COW fork preallocation is currently limited to the value specified by
the COW extent size hint. This is typically much less aggressive than
traditional data fork speculative preallocation performed when
sufficiently large files are extended.

A file extension based algorithm is not relevant for COW reservation
since, by design, COW reservation never involves extending the size of a
file. That said, we can be more aggressive with COW fork preallocation
given that we support cowblocks inode tagging and reclaim
infrastructure. This provides the ability to reclaim COW fork
preallocation in the background or on demand.

Add a simple COW fork speculative preallocation algorithm. Extend COW
fork reservations due to file writes out to the next data fork extent,
unshared boundary or the next preexisting extent in the COW fork,
whichever limit we hit first. This provides a prealloc algorithm that is
based on the size of preexisting extents, similar to the existing
post-eof speculative preallocation algorithm.

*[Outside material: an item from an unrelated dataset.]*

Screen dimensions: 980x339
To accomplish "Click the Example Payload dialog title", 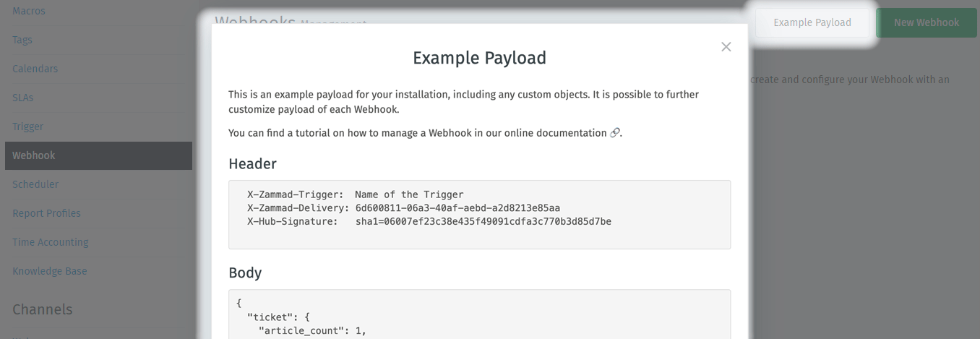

Signed-off-by: Brian Foster <bfoster@redhat.com>
---
 fs/xfs/xfs_iomap.c | 139 ++++++++++++++++++++++++++++++++---------------------
 1 file changed, 83 insertions(+), 56 deletions(-)

diff --git a/fs/xfs/xfs_iomap.c b/fs/xfs/xfs_iomap.c
index 19b7eb0..ca137b7 100644
--- a/fs/xfs/xfs_iomap.c
+++ b/fs/xfs/xfs_iomap.c
@@ -395,57 +395,84 @@ xfs_iomap_prealloc_size(
 	struct xfs_inode	*ip,
 	loff_t			offset,
 	loff_t			count,
+	int			fork,
 	xfs_extnum_t		idx)
 {
 	struct xfs_mount	*mp = ip->i_mount;
 	struct xfs_ifork	*ifp = XFS_IFORK_PTR(ip, XFS_DATA_FORK);
 	xfs_fileoff_t		offset_fsb = XFS_B_TO_FSBT(mp, offset);
-	struct xfs_bmbt_irec	prev;
+	struct xfs_bmbt_irec	base;
 	int			shift = 0;
 	int64_t			freesp;
 	xfs_fsblock_t		qblocks;
 	int			qshift = 0;
 	xfs_fsblock_t		alloc_blocks = 0;
+	int			error = 0;
 
-	if (offset + count <= XFS_ISIZE(ip))
-		return 0;
-
-	if (!(mp->m_flags & XFS_MOUNT_DFLT_IOSIZE) &&
-	    (XFS_ISIZE(ip) < XFS_FSB_TO_B(mp, mp->m_writeio_blocks)))

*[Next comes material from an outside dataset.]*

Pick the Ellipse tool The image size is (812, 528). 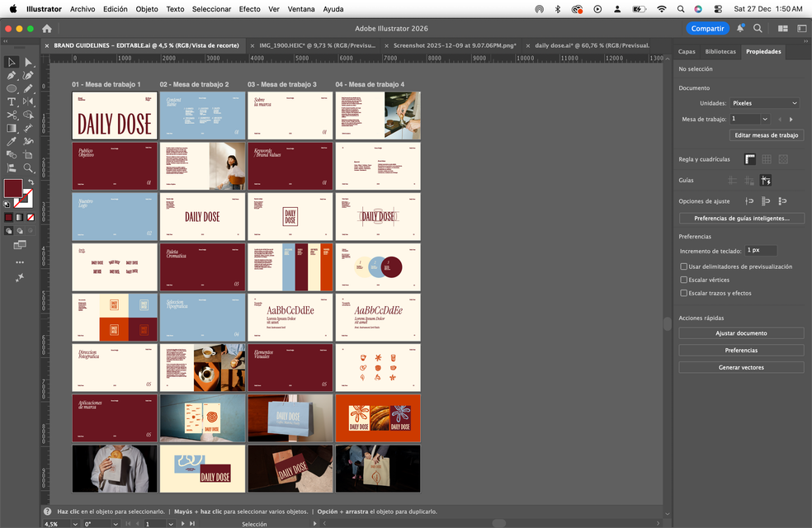(x=12, y=88)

+	if (fork == XFS_DATA_FORK && offset + count <= XFS_ISIZE(ip))
 		return 0;
 
-	/*
-	 * If an explicit allocsize is set, the file is small, or we
-	 * are writing behind a hole, then use the minimum prealloc:
-	 */
-	if ((mp->m_flags & XFS_MOUNT_DFLT_IOSIZE) ||
-	    XFS_ISIZE(ip) < XFS_FSB_TO_B(mp, mp->m_dalign) ||
-	    !xfs_iext_get_extent(ifp, idx - 1, &prev) ||
-	    prev.br_startoff + prev.br_blockcount < offset_fsb)
+	if (mp->m_flags & XFS_MOUNT_DFLT_IOSIZE)

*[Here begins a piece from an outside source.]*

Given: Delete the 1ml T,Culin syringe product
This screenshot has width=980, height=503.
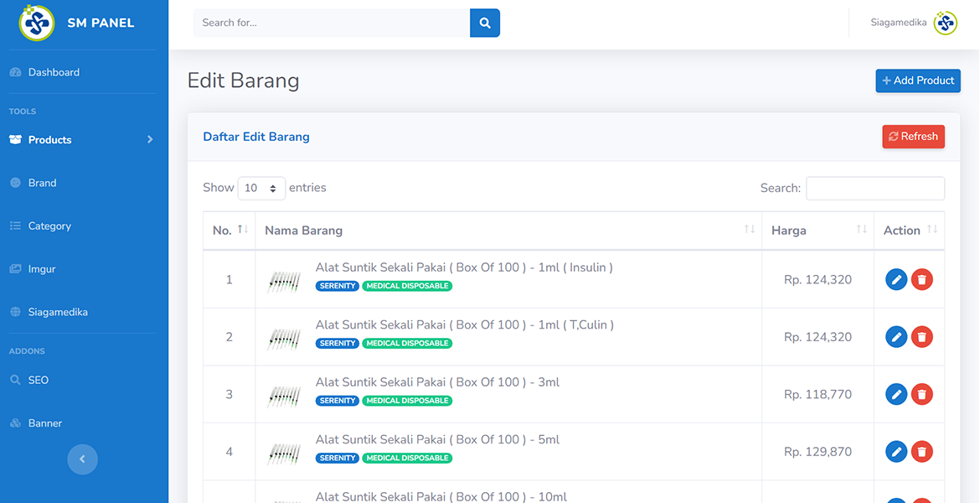Looking at the screenshot, I should click(922, 337).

 		return mp->m_writeio_blocks;
 
 	/*
-	 * Determine the initial size of the preallocation. We are beyond the
-	 * current EOF here, but we need to take into account whether this is
-	 * a sparse write or an extending write when determining the
-	 * preallocation size.  Hence we need to look up the extent that ends
-	 * at the current write offset and use the result to determine the
-	 * preallocation size.
-	 *
-	 * If the extent is a hole, then preallocation is essentially disabled.
-	 * Otherwise we take the size of the preceding data extent as the basis
-	 * for the preallocation size. If the size of the extent is greater than
-	 * half the maximum extent length, then use the current offset as the
-	 * basis. This ensures that for large files the preallocation size
-	 * always extends to MAXEXTLEN rather than falling short due to things
-	 * like stripe unit/width alignment of real extents.
+	 * Determine the initial size of the preallocation depending on which
+	 * fork we are in.
 	 */
-	if (prev.br_blockcount <= (MAXEXTLEN >> 1))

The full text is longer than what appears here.